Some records
•••••
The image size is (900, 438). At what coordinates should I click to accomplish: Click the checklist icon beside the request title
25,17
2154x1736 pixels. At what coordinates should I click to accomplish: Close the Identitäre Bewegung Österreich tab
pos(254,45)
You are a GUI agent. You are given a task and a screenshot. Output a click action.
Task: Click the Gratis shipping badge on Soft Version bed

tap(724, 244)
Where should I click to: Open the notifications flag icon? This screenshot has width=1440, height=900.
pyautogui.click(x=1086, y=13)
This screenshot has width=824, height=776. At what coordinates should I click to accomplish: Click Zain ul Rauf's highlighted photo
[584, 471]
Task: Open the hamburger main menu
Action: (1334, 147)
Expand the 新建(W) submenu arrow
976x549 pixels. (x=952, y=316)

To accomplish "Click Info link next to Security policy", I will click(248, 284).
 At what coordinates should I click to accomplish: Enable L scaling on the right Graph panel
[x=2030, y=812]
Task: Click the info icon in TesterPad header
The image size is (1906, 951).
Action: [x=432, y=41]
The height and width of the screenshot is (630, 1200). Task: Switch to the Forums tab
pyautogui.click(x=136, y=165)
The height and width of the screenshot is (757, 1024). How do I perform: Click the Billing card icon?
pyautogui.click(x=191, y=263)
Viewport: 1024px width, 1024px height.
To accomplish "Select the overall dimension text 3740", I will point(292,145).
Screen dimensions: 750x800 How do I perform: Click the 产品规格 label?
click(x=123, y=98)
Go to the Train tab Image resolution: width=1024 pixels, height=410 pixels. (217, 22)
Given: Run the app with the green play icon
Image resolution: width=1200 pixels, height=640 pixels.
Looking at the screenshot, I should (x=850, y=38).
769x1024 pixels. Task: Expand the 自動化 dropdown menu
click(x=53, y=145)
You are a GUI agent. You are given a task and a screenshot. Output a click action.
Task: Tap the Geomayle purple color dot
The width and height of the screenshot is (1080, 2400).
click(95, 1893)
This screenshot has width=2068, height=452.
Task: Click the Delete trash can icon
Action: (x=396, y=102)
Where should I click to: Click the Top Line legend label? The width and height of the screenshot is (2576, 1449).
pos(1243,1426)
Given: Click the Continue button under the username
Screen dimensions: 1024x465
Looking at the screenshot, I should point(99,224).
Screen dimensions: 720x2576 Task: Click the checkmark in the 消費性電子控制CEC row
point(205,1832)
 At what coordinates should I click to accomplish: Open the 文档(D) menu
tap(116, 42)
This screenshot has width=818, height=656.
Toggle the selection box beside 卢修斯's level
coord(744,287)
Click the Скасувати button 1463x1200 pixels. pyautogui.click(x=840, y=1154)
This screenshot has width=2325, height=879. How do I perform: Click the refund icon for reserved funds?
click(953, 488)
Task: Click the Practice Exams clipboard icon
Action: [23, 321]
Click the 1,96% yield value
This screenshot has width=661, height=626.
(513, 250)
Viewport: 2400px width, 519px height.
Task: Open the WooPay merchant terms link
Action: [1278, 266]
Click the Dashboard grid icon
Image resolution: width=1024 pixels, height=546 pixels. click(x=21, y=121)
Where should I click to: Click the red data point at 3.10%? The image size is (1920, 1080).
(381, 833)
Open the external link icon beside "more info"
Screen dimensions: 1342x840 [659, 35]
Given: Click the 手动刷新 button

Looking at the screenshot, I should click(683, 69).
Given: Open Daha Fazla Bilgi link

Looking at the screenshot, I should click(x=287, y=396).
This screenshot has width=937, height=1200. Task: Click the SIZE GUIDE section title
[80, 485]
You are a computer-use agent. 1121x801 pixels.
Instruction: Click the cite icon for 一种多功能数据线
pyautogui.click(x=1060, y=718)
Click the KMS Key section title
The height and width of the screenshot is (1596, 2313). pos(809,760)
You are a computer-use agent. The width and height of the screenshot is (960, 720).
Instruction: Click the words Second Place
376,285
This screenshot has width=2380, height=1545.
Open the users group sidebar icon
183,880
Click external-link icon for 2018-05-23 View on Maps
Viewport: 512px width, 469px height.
•••••
Short problem: Reproduce the lines of the records above without any changes, starting at the line that contains "Screen dimensions: 720x2576" and ending at the line that contains "Click the Скасувати", with both of those lines included.

Exercise response:
Screen dimensions: 720x2576 Task: Click the checkmark in the 消費性電子控制CEC row
point(205,1832)
 At what coordinates should I click to accomplish: Open the 文档(D) menu
tap(116, 42)
This screenshot has width=818, height=656.
Toggle the selection box beside 卢修斯's level
coord(744,287)
Click the Скасувати button 1463x1200 pixels. pyautogui.click(x=840, y=1154)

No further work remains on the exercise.